Halk, AKP Faşizmine Karşı Meydanlarda; Halkın Önünde İki Barikat Var: AKP Faşizmi ve CHP Yönetimi!

AKP faşizmi, tetikçi savcı Akın Gürlek aracılığıyla halka, devrimcilere ve düzen içi muhalefete karşı saldırılarını, operasyonlarını sürdürüyor.
AKP faşizmi, son olarak CHP’nin cumhurbaşkanı adayı İmamoğlu’nu gözaltına aldırdı. Bu gözaltı operasyonu, oligarşi içi çelişkilerin vardığı noktayı gösteriyor. Düzenin kendi yasalarının tamamen çiğnendiği bir saldırı yaşanıyor.

Yirmi yılı aşkın süredir AKP faşizminin zulmü altında olan halk kesimleri, bu son saldırıyla birlikte öfkesiyle, tepkisiyle, adalet talebiyle meydanlara çıktı. Gençlik, üniversitelerden dışarıya çıktı.
Anadolu’da onlarca şehirde halk meydanlara çıktı.

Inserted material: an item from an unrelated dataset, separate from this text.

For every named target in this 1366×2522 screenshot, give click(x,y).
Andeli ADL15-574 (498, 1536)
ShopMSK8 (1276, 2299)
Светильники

Ancak, halkın ve gençliğin öfkesinin karşısına, AKP’nin polisinin dışında bizzat CHP yönetimi çıktı.
CHP yönetimi, elbette “hedef saray” diyemeyeceği için, kitleyi Ankara’da YÖK önünde, il binası önünde, İstanbul’da Saraçhane’de toplayarak, resmen öfkeyi yatıştırma politikası izledi.
Halkın Taksim’e yürüme talebini engelledi.
Ankara CHP İl Yönetimi, akşam saatlerinde, toplanan binlerce kişiye dağılıyoruz anonsunu yaptığında, kitle “yuhaladı”.
Aynı tepkiler, yer yer Özgür Özel’e yöneldi.

Devlet partisi CHP, devletin zarar görmemesi için bu büyük saldırıyı sıradan protestolarla geçiştiriyor.
Halkın ayaklanması, yeni Haziran ayaklanmalarının yaşanması, tüm düzenin en büyük korkusudur. CHP de aynı korkuyu duyduğu için, öfkeyi yatıştırma politikası izliyor.
AKP faşizmi, bunu bilerek saldırılarını sürdürüyor. Şu anda 10’a yakın CHP’li başkan tutuklandı. CHP öncekilerde de, sıradan açıklamaların dışında bir şey yapmadı.

Şurası açıktır; Sokaklara, meydanlara çıkan onbinler, sadece İmamoğlu için çıkmıyor. İmamoğlu’nun gözaltına alınması, AKP’nin zulmünde “bardağı taşıran damla”dır.
Tıpkı, Gezi’de ağaçların kesilmesinin o süreç açısından “bardağı taşıran damla” olması gibi.
İşte, AKP’nin de, CHP’nin de ortak korkusu budur.
Bu nedenle, faşist AKP iktidarı, polisiyle, faşist CHP yönetimi ise, politikalarıyla halkın adalet talebinin önünü kesiyorlar, halkın öfkesini bastırma ve yatıştırma peşindeler.

Halkımız! Gençlerimiz!
Özgür Özel, halkın öfkesini, tepkisini, adalet özlemini yine sandığa yöneltmek için, konuşmalarında “tepkimizi seçim sandığında göstereceğiz!” dediği anda, halktan büyük tepki gördü. Bir çok meydanda “çözüm sandıkta değil, sokakta, meydanda” sloganları atıldı.
Meydanlarda haykırılan “Hak, hukuk, adalet!” sloganları, “Polis defol, bu meydanlar bizim” sloganları, tüm halkın duygularını ve öfkesini yansıtıyor.
Evet, halkın çözümü sokakta, meydanlardadır.
Halkın çözümü, “uzlaşma”da değil, kavgadadır.
Halkın çözümü, “barış”da değil, emperyalizme, işbirlikçilerine karşı mücadelededir.
Meydanlarda ADALET talebimizi haykıralım.
Sadece İmamoğlu için değil, hapishanelerdeki tüm tutsaklar için özgürlük isteyelim.
Mücadele, Özgür Özellerin önderliğinde değil, onlar aşılarak gelişecek ve büyüyecektir.